Como acabou de dizer Bono Vox, é inaceitável que num mundo de abundância, morram tantas pessoas de fome em África, além da doença.

Pamina,

Mas a Holanda, tal como a Suécia, por exemplo … podíamos, no mínimo, copiar o modelo, ou não? Nem teríamos que criar nada. O modelo existe e tem provas dadas.

Saudações,
Débora

Débora disse...

Ram,
Em resposta ao seu comentário das 11:34, a propósito de Alain Tourraine, talvez fosse mesmo necessária uma mudança social, as quais só ocorrem através da evolução social - mudanças evolutivas e a longo prazo ou da revolução social - mudanças a curto prazo, provocadas pela incapacidade de resposta da sociedade aos problemas existentes nesta, provocando rupturas sociais.
A maioria de nós pode funcionar como agente de mudança no âmbito dos movimentos sociais, que nascem da necessidade de cada um exprimir os seus direitos, em virtude do descontentamento social e a existência de blocos estruturais que não permitem eliminar as fontes de descontentamento.
A função das elites como agente de mudança é mais restritiva, mas pode ser decisiva, dado que ocupam posições de autoridade e influenciam o poder, criando estados de consciência favoráveis à mudança (mas era necessário disporem-se a tal …).
Seguidamente, teríamos que considerar os obstáculos à mudança, claro, que não vou enumerar, se não isto fica um bocado exaustivo e “secante”.

Saudações,
Débora

Anónimo disse...

- Dra. Quitéria Barbuda, se fôr eleita para a Presidencia da República, qual vai ser a sua relação com o Primeiro-Ministro? - Jornalista Tita dos Pés Sujos do "CORREIO DA RIAPA ".

- Obviamente demito-o, não gosto de maricas!

www.riapa.p.to

Anónimo disse...

"Portugal é um país diminuido pela indigência e obscurecido pela opacidade" - Quitéria Barbuda in "O Regresso do Patife", Revista "ESpírito", nº 16, 2005.

www.riapa.pt.to

PortoCroft disse...

Pamina,

Sim. O sistema aqui ainda continua a ser assim. Esse seguro é conhecido como "Endowment Policy". entretanto, há outros, semelhantes aos existentes no mercado nacional e há uns 3 anos a esta parte criaram a chamada "One Account", em que ao valor do empréstimo é deduzido o saldo da sua conta D/O, baixando assim os juros devidos e que permite gerir o pagamento do mesmo duma forma mais flexível. Se num dado mês não puder ou não tiver interesse em pagar a prestação não sofre qualquer penalização.
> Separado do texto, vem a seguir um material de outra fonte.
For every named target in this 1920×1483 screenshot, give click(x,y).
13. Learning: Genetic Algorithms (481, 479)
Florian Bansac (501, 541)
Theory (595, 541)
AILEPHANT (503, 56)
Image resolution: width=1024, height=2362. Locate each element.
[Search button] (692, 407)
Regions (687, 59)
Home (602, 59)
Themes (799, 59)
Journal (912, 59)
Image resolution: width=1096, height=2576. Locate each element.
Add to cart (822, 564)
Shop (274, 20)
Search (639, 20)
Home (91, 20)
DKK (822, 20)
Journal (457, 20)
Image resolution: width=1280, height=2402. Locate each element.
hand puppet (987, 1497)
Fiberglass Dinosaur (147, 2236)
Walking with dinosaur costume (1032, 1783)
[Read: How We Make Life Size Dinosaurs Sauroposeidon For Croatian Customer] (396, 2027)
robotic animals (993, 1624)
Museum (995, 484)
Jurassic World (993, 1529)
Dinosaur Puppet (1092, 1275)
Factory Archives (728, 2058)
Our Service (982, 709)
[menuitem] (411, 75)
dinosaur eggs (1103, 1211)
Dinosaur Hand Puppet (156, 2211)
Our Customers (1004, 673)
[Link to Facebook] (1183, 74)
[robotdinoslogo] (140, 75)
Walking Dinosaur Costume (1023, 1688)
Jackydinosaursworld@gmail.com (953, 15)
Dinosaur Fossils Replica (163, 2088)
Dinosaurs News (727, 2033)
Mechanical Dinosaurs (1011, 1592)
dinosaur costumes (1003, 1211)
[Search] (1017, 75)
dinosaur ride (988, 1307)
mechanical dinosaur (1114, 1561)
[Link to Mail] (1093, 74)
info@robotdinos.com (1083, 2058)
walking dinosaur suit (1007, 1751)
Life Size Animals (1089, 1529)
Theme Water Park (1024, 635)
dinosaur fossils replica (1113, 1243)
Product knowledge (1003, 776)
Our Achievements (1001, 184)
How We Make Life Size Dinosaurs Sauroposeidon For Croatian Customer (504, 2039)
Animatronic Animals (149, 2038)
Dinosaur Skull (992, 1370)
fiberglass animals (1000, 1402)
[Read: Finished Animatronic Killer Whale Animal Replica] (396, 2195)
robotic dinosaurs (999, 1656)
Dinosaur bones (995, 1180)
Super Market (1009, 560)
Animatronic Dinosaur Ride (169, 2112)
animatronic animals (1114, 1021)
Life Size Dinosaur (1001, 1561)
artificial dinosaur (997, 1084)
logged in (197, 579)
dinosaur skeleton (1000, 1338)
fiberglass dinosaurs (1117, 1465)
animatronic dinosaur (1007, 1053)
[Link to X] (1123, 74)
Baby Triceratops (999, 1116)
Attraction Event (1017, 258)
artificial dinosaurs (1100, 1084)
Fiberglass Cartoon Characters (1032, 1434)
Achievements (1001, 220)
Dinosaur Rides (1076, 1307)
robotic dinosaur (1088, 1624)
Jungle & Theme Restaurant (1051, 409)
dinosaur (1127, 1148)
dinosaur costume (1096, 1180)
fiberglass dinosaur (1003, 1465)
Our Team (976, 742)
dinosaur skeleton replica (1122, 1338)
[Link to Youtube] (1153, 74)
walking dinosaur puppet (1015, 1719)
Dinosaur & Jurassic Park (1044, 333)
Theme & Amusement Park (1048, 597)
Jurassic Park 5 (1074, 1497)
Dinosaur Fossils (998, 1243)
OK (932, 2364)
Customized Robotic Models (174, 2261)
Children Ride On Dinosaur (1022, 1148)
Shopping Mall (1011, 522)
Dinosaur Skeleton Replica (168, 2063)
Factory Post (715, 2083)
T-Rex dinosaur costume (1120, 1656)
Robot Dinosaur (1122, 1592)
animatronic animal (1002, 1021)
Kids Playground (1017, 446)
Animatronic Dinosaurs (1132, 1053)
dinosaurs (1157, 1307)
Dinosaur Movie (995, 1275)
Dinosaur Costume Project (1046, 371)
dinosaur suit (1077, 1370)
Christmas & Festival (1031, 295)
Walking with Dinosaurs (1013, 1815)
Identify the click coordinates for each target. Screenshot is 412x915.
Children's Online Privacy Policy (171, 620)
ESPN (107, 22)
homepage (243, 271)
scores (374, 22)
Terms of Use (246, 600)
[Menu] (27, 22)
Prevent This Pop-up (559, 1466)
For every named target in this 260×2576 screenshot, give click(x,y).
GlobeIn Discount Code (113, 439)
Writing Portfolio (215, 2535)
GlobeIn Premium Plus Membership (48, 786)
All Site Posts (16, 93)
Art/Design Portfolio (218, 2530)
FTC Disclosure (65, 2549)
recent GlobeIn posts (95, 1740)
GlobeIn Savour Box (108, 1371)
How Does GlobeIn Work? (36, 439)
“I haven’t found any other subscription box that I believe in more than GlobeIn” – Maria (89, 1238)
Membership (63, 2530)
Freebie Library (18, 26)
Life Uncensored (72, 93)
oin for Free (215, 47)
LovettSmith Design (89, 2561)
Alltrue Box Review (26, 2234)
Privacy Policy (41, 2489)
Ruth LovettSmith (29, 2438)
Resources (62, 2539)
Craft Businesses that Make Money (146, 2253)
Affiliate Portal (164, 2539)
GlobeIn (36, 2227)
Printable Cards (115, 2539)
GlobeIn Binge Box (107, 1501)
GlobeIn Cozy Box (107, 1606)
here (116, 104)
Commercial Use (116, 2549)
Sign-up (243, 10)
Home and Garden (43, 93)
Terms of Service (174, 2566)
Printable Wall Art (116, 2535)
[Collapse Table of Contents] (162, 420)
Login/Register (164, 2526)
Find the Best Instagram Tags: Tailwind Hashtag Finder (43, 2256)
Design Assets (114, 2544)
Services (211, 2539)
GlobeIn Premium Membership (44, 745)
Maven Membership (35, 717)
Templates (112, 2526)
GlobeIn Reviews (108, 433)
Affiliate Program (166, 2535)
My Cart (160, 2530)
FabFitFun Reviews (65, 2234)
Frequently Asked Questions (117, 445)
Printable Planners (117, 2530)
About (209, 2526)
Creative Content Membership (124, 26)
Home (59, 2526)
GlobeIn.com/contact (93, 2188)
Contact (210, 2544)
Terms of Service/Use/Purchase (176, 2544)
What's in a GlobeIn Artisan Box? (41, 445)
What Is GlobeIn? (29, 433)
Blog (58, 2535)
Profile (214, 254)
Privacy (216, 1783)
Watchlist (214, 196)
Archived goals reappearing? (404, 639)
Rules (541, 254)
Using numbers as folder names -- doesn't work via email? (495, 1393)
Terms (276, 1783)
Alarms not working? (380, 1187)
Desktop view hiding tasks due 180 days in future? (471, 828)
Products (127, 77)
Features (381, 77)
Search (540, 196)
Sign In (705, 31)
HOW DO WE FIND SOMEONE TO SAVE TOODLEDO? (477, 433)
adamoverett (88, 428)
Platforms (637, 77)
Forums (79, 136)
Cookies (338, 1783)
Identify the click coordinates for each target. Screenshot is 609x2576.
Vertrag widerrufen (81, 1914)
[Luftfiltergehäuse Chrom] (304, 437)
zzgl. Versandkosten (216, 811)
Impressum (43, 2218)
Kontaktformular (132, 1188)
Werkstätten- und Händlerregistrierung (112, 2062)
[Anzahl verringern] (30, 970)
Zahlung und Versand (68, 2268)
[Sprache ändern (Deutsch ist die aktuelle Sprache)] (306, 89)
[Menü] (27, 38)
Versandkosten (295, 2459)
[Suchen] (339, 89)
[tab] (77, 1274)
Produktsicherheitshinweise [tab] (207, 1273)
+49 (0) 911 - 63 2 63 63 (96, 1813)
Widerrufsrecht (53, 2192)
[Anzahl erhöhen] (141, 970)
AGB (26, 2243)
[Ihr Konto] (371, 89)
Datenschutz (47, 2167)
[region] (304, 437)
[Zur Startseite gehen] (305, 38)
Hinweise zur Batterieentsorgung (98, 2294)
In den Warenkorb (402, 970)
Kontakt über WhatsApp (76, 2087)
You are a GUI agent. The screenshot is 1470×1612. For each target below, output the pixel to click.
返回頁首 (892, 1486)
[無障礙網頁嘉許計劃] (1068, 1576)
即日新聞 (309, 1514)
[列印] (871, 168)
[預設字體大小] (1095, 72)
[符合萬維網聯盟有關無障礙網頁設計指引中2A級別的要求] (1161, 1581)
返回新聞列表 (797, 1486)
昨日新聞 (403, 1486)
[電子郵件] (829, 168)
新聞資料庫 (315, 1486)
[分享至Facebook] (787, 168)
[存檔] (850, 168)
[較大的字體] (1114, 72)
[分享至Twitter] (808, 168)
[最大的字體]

Caro António Pedro Ribeiro,

Sem dúvida. Rigor em tudo e para todos. Para os ministros e gestores que actuem de forma danosa, o mesmo.:)

Débora,

Se é como diz, e eu acredito que sim, o Senhor Nabeiro e a Delta estão de parabéns. É a prova de que as empresas podem ser competitivas e socialmente responsáveis. É de enaltecer.

PortoCroft disse...

Pamina,:)

A tabela do Income Tax, no Reino Unido, para este ano é a seguinte:

on the first £2,020 10% (the starting rate)
on the next £29,380 22% (the basic rate)
on any income over £31,400 40% (the higher rate)

Pamina disse...

Portocroft(8.45),

Na Holanda há 4 fasquias.Em 2005 as percentagens são as seguintes:

Até aos 1ºs 16.893 Euros de rendimentos tributáveis- 34,4% de impostos+Seg.Social

Sobre os seguintes 13.464- 41,95% de impostos+Seg.Social

Sobre os seguintes 21.405- 42% de impostos. Não paga Seg.Social. Atingiu o limite.

Acima dos 51.762 (=total dos outros)- 52% de impostos. Claro, tb. não paga Seg.Social.

escrevinhador disse...

«A função das elites como agente de mudança é mais restritiva»

Débora, permita que discorde. Para mim, a História mostra que todas as mudanças começam nas elites e com as elites.